• **EXERCISE GOAL**
Output the lines of the records from the one containing "How do I perform: Click the Undo Zoom icon?" through the last, both ends included. Leave pictures out.

• **AVAILABLE DATA**

=== Section Start ===

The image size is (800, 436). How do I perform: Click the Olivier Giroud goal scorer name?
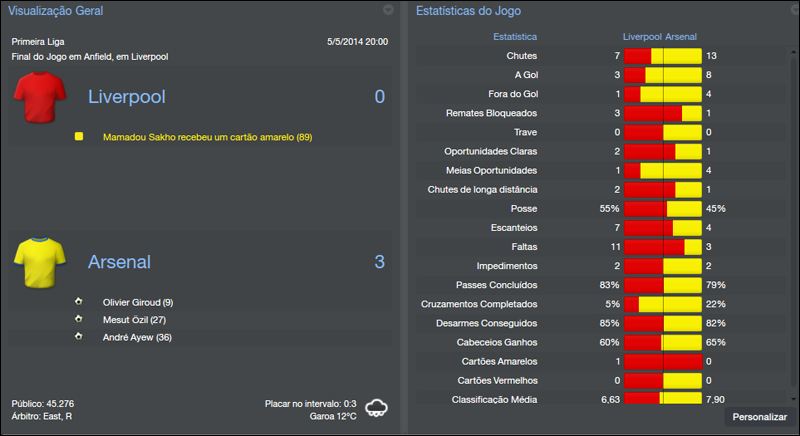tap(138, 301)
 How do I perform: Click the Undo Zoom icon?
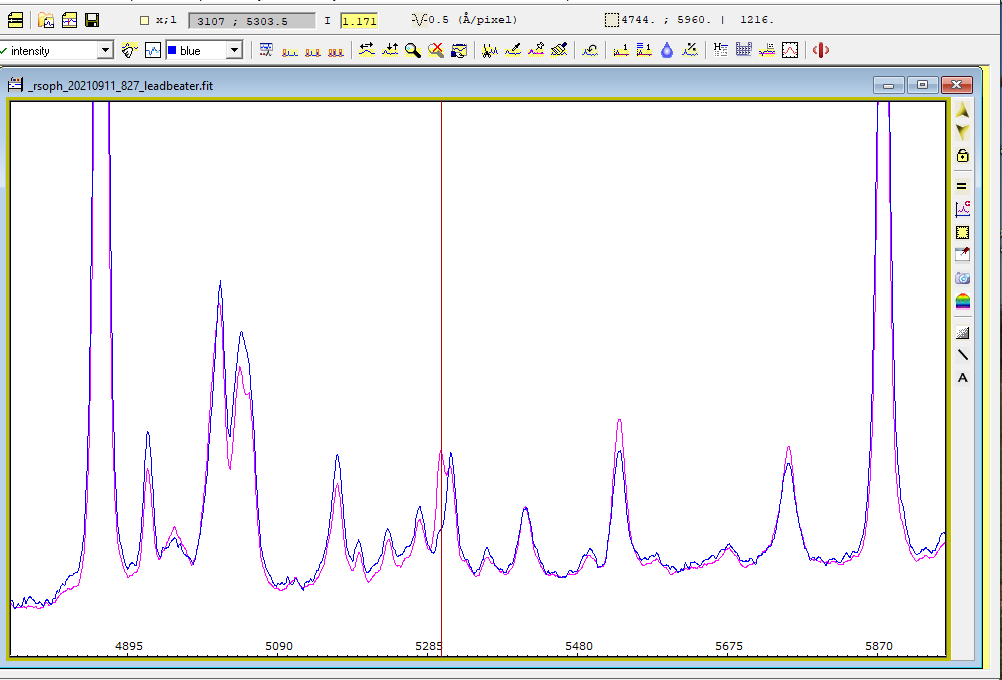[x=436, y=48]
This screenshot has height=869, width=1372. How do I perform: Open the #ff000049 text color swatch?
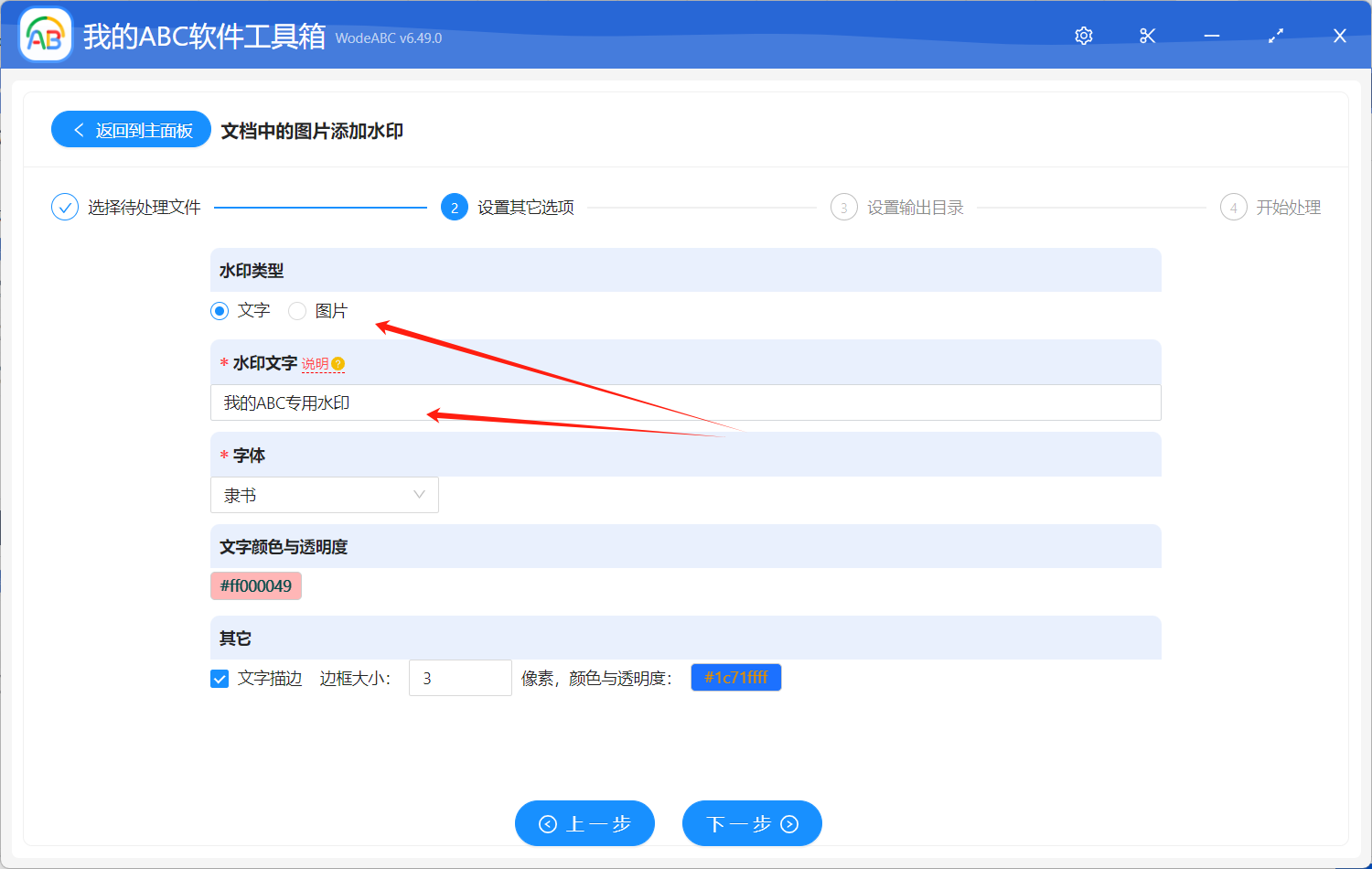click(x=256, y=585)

=== Section End ===

• **EXERCISE OUTPUT**
 How do I perform: Click the Undo Zoom icon?
[x=436, y=48]
This screenshot has height=869, width=1372. How do I perform: Open the #ff000049 text color swatch?
click(x=256, y=585)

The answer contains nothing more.